Posted by: alkali on July 14, 2003 12:00 PM

Thanks. The lawyers in the family agree with these doubting comments. When Orrin Hatch is proposing legislation, look to your wallets or here the needs of asbestos sufferers. As a physician, I have little sympathy for companies that knew well the hazards of asbestos for decades but did not suitably protect workers from the awful exposure consequences.

Posted by: rhonda on July 14, 2003 12:31 PM

There may also be reluctance by many companies to
expand class-action criteria. This is for asbestos,
but other companies may be worried about consequences.
The disadvantage of class-actions, from the defendants' viewpoint, is that the plaintiffs can pool resources, expertise and money. If cases are handled one-by-one, any that look like they'll succeed can be offered out of court settlements, under the condition that the defendants agree to sealing the records. Other defendants can by exhausted by delays.

Posted by: Barry on July 14, 2003 12:31 PM

Barry writes:

"There may also be reluctance by many companies to expand class-action criteria."

Just to be clear on the procedure: usually what happens is that a plaintiff will file a case against a defendant, and then that plaintiff will move the court to certify him as a representative of all persons who fall within a specifically defined "class" of people with similar claims.

(The plaintiff making the motion usually offers a definition, e.g., "All persons who bought FraudCo stock in the initial public offering." The definition has to be written in a way that makes it reasonably clear who's in the class: "All persons suffering from diseases or injuries caused by product X" is not a good class definition because it begs the entire question of who if anyone was injured by the product.)

Typically, the defendant will then oppose the motion, usually by arguing that there are legal and factual differences between the claims that members of the proposed class would bring. Defendants do this sometimes for the reason Barry suggests -- i.e., it's easier to wear down individual plaintiffs -- but they also do it because there often are real differences between the claims of various class members.

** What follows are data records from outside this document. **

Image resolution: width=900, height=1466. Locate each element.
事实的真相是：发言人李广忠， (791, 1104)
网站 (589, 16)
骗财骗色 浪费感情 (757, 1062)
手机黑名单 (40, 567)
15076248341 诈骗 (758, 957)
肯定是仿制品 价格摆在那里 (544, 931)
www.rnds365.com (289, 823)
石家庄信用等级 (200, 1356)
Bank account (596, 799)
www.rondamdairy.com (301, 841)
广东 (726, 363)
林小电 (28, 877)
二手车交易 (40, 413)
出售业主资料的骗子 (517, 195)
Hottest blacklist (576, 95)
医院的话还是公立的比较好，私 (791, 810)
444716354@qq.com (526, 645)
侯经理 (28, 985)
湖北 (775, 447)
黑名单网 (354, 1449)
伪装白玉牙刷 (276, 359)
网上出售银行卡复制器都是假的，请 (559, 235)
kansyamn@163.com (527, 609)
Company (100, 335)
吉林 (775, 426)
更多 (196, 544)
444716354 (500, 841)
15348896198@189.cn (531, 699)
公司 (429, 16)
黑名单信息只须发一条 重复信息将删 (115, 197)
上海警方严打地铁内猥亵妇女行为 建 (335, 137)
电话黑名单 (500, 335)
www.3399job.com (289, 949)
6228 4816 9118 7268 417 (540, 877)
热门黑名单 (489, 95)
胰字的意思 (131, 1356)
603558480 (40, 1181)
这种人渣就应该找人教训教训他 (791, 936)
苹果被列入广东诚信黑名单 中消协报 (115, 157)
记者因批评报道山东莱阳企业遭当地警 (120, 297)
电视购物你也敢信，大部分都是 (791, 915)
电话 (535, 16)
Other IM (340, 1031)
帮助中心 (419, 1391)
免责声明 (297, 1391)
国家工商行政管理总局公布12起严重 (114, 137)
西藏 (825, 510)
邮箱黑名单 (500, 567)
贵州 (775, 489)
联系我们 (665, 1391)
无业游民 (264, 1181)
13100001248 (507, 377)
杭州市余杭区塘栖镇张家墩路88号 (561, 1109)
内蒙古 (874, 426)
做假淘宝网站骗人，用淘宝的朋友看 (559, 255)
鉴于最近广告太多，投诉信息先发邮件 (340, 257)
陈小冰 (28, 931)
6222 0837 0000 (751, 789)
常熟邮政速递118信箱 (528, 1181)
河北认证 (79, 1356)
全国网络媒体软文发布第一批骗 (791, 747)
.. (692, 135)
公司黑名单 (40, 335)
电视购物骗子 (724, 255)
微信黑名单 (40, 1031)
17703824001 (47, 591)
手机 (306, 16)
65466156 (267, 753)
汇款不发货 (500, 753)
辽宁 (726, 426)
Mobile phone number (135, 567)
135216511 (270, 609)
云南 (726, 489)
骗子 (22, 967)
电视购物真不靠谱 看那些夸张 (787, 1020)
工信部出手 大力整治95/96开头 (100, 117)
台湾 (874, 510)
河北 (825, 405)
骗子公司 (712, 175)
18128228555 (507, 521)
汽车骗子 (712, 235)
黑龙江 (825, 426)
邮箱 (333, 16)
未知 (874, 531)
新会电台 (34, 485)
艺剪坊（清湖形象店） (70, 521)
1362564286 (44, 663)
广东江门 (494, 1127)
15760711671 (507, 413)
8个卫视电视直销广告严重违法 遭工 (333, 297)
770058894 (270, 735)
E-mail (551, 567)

Whether the motion for class certification will be granted is up to the court, of course. There are now special rules of procedure in federal court to allow immediate appeals of decisions on these motions, because for obvious reasons it can be very important for all parties whether a class is certified in a case.

Under the rules, a defendant can move for class certification too, but it's pretty rare in practice.

Posted by: alkali on July 14, 2003 01:31 PM

Yeah, leave it to corporations and Orrin Hatch to decide that when you die a painful early thanks to industrial malfeasance, you certainly don't deserve more than $1.1 million dollars.

This cap is peanuts for somebody who's 50 years old and has a spouse with a mortgage and college tuition and medical and legal expenses and lost future income.

Younger people often die from asbestos illness, including a US Congressman, whose name escapes me at the moment. He was exposed for just a couple of years in college, and died at 46.

Posted by: jacko2 on July 14, 2003 04:09 PM

It is a very tough call. I have some experience in the matter as my father passed away of asbestosis. If I recall correctly his net gain from litigation was around 400-500 thousand. All of this money came in drips and drabs as each company settled with the class. My father was fortunate in retireement ,his medical bills where paid for by a combination of union, corporate and medicare. He showed limited symptoms of the disease from age 60-67. After this it got progressively worse and was extremly uncomfortable- emphysema, nasty cuoghs etc.. Finally passed away at 75. I don't know if this timeline is typical or not. He was on the front lines of asbestos use as steam fitter in the 40's and 50's and later in construction management. A regular "Golden Boy" for his class. If these settlements reflect an after medical cost payout it looks to me like a better deal for the victims. The medical costs for someone uninsured are staggering. I do not begrudge the lawyers. If it weren't for them no one would have collected a penny and noone would have been held accountable. And, I'm always suspect when the gop wants to help.